Patients and methods: From January 2013 to June 2014, 276 patients were randomly assigned into two groups: epinephrine injection plus APC (the APC group); or epinephrine injection plus soft coagulation using hemostatic forceps (the HFSC group). As the primary outcome we compared recurrent bleeding rates within 30 days after initial hemostasis in a noninferiority design.
Results: After exclusion, 75 patients in the APC group and 76 in the HFSC group were finally evaluated.

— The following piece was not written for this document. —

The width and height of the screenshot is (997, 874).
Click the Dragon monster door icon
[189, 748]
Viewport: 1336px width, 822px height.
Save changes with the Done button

In the APC group 72 patients (96 %) were successfully treated with the assigned treatment alone vs. 73 (96 %) in the HFSC group. Initial endoscopic hemostasis using a single or combined modality was achieved in all patients. Recurrent bleeding within 30 days was experienced by five patients (6.7 %) and seven patients (9.2 %) in the AFC and HFSC groups, respectively (P = 0.563), and within 7 days by three patients (4.0 %) and five patients (6.6 %), respectively (P = 0.719). We found no significant difference in the rates of adverse events (1.3 % vs. 2.6 %) or mortality (2.7 % vs. 2.6 %) between the groups.
Conclusions: The efficacy and safety of soft coagulation using endoscopic hemostatic forceps is not inferior to APC when used to treat patients with bleeding peptic ulcers. Clinicaltrials.gov NCT02020603.